-- What you have to do --
Copy the items below word for word, from the start of the items up to and including the line containing "click(x=30, y=194)". Leave the pictures out of your copy.

--- Begin Data in this exercise ---

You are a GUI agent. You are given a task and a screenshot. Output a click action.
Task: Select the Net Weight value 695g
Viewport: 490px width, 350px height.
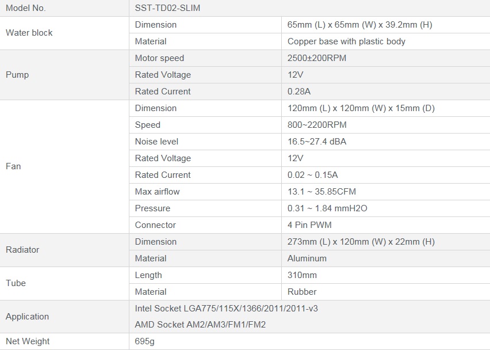(x=145, y=341)
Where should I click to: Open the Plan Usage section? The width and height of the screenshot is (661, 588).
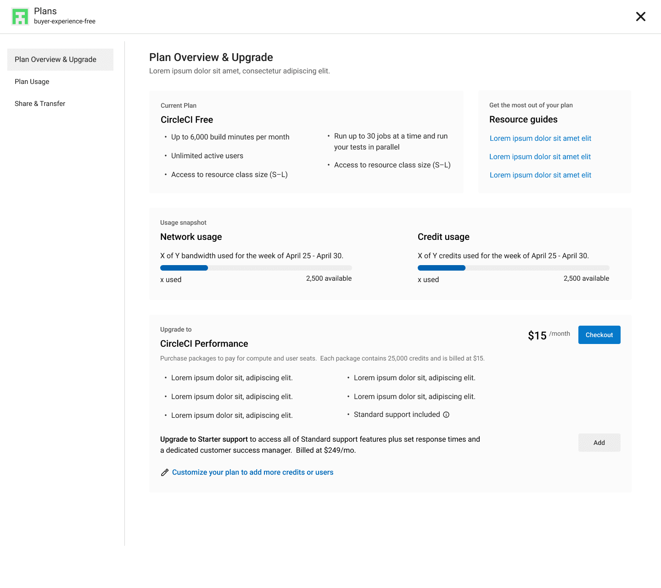[x=32, y=82]
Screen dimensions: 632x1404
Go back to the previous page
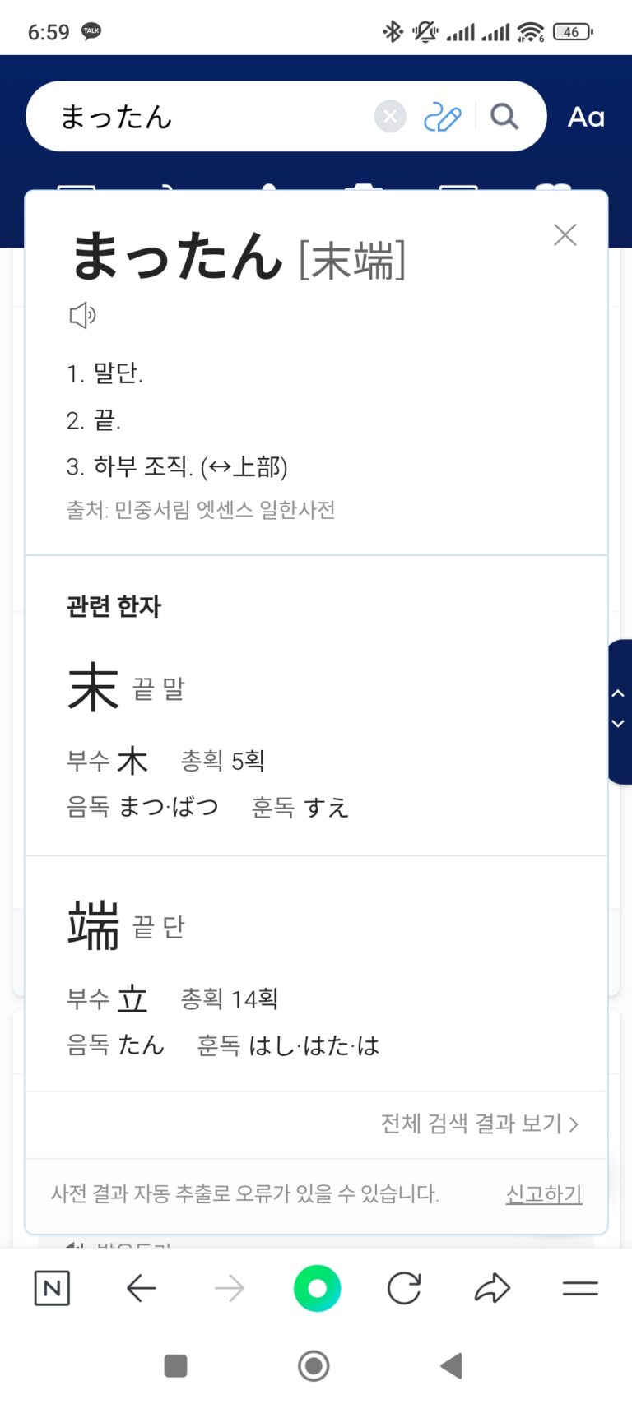click(x=141, y=1288)
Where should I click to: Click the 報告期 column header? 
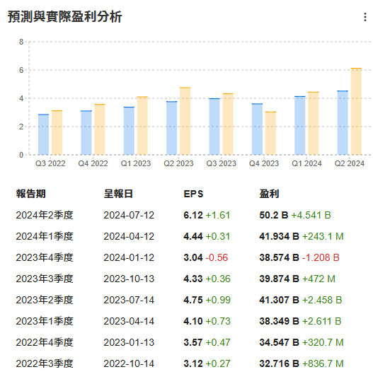click(x=30, y=194)
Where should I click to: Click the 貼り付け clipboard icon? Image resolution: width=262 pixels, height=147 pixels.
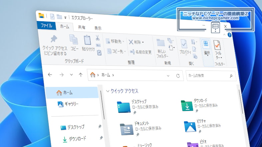click(88, 40)
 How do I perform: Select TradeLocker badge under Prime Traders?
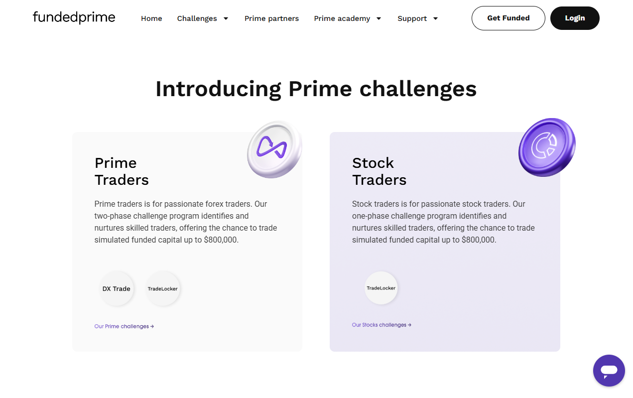(x=163, y=288)
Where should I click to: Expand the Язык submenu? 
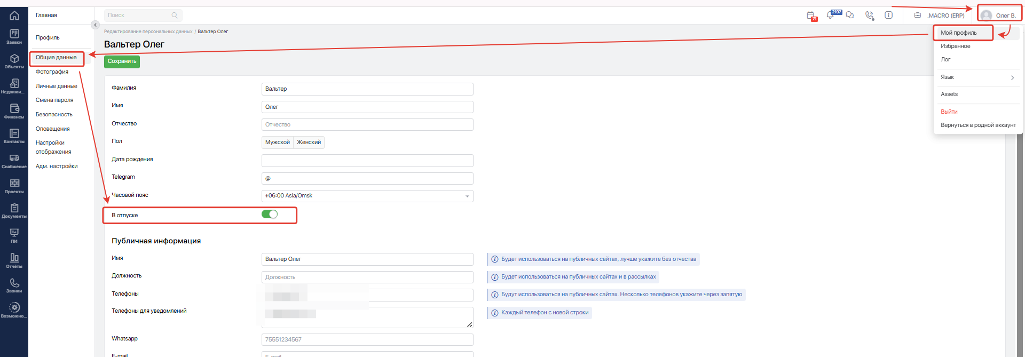pyautogui.click(x=977, y=77)
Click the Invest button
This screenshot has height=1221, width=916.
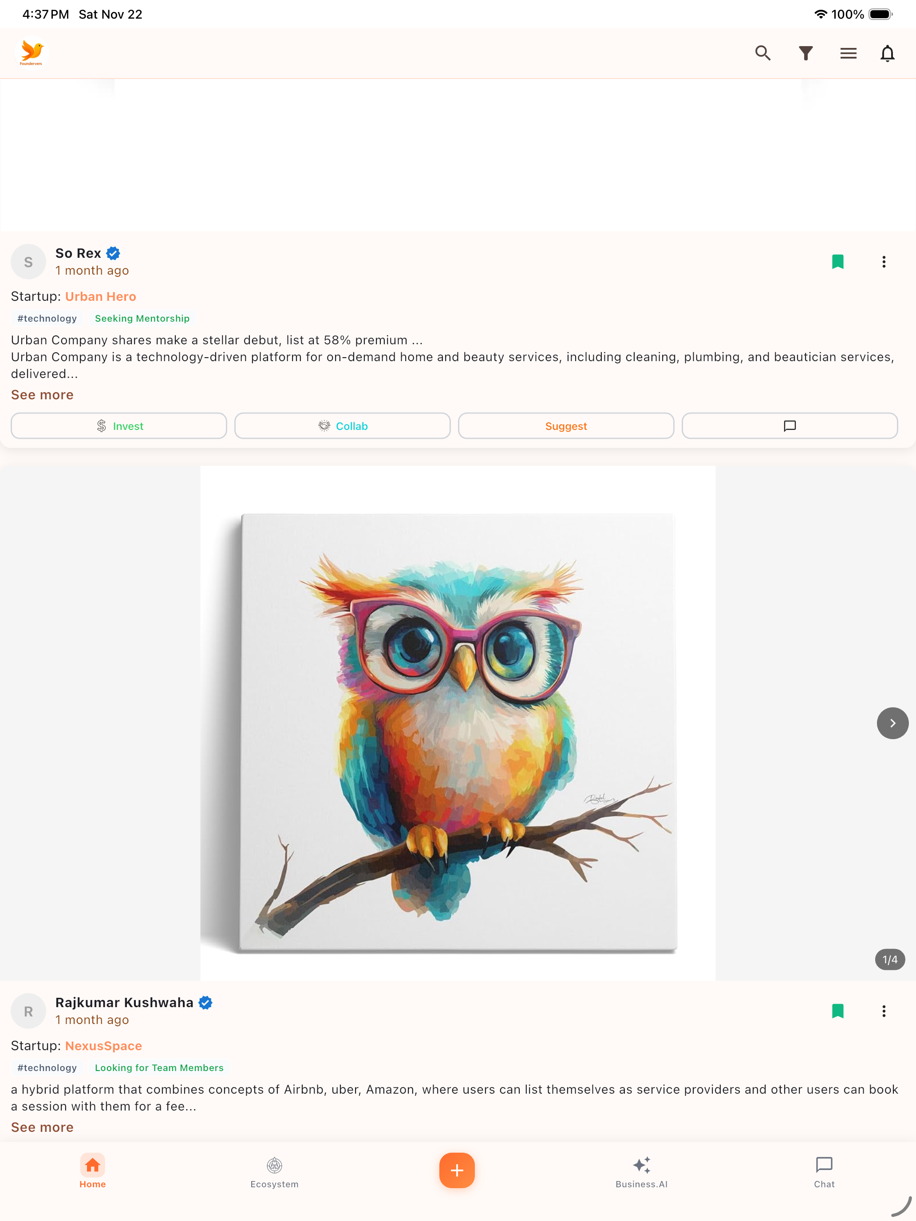(x=119, y=426)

--- End Data in this exercise ---

-- Output below --
You are a GUI agent. You are given a task and a screenshot. Output a click action.
Task: Select the Net Weight value 695g
Viewport: 490px width, 350px height.
(x=145, y=341)
Where should I click to: Open the Plan Usage section? The width and height of the screenshot is (661, 588).
[x=32, y=82]
Screen dimensions: 632x1404
Go back to the previous page
click(x=141, y=1288)
Where should I click to: Click the 報告期 column header? 
click(x=30, y=194)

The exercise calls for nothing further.